Magnetized Laser-Plasma Interactions in High-Energy-Density Systems: Parallel Propagation

TL;DR

This paper explores how external magnetic fields influence laser-plasma interactions in high-energy-density systems, deriving dispersion relations and identifying a new scattering process called stimulated whistler scattering.

Contribution

It introduces a comprehensive theoretical framework for parametric processes in magnetized plasmas, including the novel stimulated whistler scattering mechanism.

Findings

Faraday rotation can be significant in HED conditions.

Raman and Brillouin spectra are slightly modified by magnetic fields.

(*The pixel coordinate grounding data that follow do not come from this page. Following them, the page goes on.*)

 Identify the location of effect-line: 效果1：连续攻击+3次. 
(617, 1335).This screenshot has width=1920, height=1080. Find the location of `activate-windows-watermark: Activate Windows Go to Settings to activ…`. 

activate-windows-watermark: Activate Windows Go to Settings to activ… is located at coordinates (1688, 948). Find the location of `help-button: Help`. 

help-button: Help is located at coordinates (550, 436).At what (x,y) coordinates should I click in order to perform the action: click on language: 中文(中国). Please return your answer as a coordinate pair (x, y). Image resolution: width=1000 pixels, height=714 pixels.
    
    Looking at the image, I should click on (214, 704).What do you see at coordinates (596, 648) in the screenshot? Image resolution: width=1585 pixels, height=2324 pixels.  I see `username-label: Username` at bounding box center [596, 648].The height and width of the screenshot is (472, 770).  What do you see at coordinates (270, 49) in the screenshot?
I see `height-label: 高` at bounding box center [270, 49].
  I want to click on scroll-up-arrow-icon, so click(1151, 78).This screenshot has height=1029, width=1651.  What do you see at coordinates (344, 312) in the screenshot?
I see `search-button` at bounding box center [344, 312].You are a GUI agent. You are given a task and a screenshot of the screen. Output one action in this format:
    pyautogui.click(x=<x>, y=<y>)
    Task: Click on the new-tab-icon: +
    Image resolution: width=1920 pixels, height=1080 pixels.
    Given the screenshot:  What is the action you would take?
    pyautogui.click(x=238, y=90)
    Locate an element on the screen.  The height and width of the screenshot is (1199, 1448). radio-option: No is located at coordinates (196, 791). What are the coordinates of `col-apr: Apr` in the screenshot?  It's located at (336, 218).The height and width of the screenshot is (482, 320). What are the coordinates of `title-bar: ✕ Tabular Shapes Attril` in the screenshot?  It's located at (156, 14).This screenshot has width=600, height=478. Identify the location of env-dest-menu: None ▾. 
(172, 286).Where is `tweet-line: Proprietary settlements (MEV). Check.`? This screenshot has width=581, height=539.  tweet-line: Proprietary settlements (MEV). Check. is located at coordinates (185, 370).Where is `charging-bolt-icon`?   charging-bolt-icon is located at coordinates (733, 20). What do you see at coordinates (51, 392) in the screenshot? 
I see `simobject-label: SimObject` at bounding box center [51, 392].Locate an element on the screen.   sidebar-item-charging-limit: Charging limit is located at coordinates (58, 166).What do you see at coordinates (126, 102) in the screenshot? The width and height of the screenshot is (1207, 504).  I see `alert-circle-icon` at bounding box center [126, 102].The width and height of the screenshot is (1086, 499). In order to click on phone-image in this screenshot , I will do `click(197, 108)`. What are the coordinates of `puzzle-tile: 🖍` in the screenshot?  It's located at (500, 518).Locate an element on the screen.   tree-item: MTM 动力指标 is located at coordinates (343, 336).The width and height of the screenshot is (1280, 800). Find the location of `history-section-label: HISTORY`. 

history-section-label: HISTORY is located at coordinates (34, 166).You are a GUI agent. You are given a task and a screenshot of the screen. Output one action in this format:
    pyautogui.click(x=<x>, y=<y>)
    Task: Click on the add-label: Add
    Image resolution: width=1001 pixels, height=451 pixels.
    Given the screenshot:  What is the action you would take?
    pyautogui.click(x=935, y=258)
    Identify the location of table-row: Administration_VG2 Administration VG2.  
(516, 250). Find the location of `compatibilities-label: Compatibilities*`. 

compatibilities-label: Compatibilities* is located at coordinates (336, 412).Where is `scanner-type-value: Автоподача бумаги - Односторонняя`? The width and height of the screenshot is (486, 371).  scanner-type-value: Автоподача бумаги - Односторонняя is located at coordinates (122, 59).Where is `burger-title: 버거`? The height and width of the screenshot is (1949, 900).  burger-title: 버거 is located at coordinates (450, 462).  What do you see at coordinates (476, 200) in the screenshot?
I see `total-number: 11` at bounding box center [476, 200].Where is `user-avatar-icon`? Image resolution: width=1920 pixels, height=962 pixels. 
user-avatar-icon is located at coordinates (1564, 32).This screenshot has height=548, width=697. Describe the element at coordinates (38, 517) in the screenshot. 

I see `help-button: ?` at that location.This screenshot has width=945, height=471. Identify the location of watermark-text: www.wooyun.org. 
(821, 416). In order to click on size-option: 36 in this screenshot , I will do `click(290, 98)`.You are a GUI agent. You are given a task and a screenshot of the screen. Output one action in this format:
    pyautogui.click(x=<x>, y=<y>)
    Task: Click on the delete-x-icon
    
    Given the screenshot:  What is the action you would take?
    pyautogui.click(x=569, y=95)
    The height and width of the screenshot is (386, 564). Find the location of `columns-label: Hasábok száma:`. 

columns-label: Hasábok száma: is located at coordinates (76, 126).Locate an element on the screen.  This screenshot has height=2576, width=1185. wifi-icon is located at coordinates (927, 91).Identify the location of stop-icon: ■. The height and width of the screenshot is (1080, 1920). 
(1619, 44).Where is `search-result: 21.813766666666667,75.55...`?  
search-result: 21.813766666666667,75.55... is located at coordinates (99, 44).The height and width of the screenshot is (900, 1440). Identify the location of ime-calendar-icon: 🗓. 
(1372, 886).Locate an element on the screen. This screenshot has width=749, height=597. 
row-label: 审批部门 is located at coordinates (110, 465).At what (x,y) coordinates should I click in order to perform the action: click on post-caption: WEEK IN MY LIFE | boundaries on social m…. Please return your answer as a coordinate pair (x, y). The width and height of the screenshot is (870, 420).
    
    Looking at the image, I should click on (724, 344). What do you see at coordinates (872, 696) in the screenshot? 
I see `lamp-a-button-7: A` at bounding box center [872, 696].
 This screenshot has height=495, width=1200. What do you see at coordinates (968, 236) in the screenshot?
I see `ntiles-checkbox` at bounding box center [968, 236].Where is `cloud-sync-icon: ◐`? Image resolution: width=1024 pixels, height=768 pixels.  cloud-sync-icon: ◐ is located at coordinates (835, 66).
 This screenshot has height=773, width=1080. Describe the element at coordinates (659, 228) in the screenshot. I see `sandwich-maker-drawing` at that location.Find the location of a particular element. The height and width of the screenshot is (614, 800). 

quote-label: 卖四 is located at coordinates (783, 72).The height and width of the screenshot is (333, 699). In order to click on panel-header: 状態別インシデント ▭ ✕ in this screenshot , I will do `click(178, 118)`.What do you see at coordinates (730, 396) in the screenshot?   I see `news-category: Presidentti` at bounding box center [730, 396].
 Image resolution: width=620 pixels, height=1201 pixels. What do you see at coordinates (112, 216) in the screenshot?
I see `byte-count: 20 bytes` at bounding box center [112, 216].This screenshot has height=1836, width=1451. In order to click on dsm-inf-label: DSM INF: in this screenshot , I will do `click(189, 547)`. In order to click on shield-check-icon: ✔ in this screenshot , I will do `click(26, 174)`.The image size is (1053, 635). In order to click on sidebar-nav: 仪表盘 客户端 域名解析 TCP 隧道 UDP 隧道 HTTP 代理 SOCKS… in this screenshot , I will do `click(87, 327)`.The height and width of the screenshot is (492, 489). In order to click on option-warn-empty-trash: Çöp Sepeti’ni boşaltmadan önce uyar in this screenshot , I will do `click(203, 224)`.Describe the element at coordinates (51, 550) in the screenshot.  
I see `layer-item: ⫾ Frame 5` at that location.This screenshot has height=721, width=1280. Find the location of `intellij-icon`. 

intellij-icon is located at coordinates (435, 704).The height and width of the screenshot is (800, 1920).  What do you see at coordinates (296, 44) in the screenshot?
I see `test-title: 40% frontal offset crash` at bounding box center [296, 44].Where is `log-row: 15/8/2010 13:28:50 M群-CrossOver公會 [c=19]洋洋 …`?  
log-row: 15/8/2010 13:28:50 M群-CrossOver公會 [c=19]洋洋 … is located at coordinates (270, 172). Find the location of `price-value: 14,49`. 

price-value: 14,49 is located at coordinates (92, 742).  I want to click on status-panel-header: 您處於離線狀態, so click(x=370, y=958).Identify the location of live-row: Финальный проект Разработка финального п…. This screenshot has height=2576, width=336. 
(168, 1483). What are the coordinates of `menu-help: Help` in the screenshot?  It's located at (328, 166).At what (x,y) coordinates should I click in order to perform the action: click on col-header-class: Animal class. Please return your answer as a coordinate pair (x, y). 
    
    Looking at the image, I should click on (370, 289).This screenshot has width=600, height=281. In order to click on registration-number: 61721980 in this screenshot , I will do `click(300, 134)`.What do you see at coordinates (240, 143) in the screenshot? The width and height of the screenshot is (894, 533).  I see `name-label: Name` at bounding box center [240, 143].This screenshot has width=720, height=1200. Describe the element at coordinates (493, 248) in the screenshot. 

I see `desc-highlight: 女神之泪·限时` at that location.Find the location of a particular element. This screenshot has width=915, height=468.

Stimulated whistler scattering occurs only with an external B field.

Abstract

We investigate parametric processes in magnetised plasmas, driven by a large-amplitude pump light wave. Our focus is on laser-plasma interactions relevant to high-energy-density (HED) systems, such as the National Ignition Facility and the Sandia MagLIF concept. We derive dispersion relations for three-wave interactions in a multi-species plasma using Maxwell's equations, the warm-fluid momentum equation and the continuity equation. The application of an external B field causes right and left polarised light waves to propagate with differing phase velocities. This leads to Faraday rotation of the polarisation, which can be significant in HED conditions. Raman and Brilllouin scattering have modified spectra due to the background B field, though this effect is usually small in systems of current practical interest. We identify a scattering process we call stimulated whistler scattering, where a light wave decays to an electromagnetic whistler wave ($\omega \lesssim \omega_{ce}$) and a Langmuir wave. This only occurs in the presence of an external B field, which is required for the whistler wave to exist. We compute the scattered wavelengths for Raman, Brillouin, and whistler scattering.